Comments on: GN. Benford’s Law

By: Stephen Morris

Stephen Morris — Wed, 01 Feb 2012 23:44:42 +0000

Ooh, just reading Ben Goldacre's article again. He links to this great site which tests lots of real world data. Very nice. http://testingbenfordslaw.com/ There's one data set which really stands out, you can probably guess before you try it. And, no, it isn't the russian elections.

By: Stephen Morris

Stephen Morris — Wed, 01 Feb 2012 23:37:46 +0000

You can check them on line here: http://benford.cloudcontrolled.com/# Hat tip to Ben Goldacre: http://bengoldacre.posterous.com/benfords-law-and-online-calculator-from-fun-t Do read the article he links to.

By: strauss

strauss — Tue, 24 Jan 2012 22:57:37 +0000

Er,… unfortunately, I’ve forgotten…

By: Edwin

Edwin — Wed, 18 Jan 2012 16:20:53 +0000

Ok, is it list two?
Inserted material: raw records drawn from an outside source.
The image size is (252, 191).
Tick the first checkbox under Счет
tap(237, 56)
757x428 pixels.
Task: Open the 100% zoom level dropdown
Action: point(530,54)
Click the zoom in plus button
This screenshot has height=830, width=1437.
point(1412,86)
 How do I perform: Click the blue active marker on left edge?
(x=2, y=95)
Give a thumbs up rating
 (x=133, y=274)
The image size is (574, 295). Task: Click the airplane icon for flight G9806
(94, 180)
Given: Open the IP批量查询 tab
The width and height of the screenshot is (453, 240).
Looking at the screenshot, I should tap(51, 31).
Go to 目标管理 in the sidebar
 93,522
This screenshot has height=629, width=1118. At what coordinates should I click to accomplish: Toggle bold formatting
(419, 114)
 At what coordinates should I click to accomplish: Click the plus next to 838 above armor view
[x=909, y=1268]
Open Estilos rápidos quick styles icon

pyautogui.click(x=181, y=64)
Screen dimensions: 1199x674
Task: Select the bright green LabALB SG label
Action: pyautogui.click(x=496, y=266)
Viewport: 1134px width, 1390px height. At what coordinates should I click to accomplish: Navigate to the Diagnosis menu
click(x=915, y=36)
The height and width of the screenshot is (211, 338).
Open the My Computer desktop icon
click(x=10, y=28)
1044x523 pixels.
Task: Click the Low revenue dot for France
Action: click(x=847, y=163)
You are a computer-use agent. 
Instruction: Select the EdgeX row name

Countries tat start with digits 4, 5, 6 and 8 appear to surpass the expected digit distribution.
Although, the 1st list also offers disparities when compared to Benford. I noted that digits 4, 6 and 7 happen a lot more than expected Benford Law. Nonetheless, he 2nd list appears more manipulated than 1st list.

Which is erroneous?

By: Shawn

Shawn — Tue, 29 Nov 2011 05:48:56 +0000

Has anyone figured out which list is fake yet?

By: strauss

strauss — Sat, 19 Dec 2009 15:37:40 +0000

I guess the point wasn't that we COULD fake data using Benford's Law, but rather we should be careful not to get tripped up by some pesky investigator who is using Benford's Law.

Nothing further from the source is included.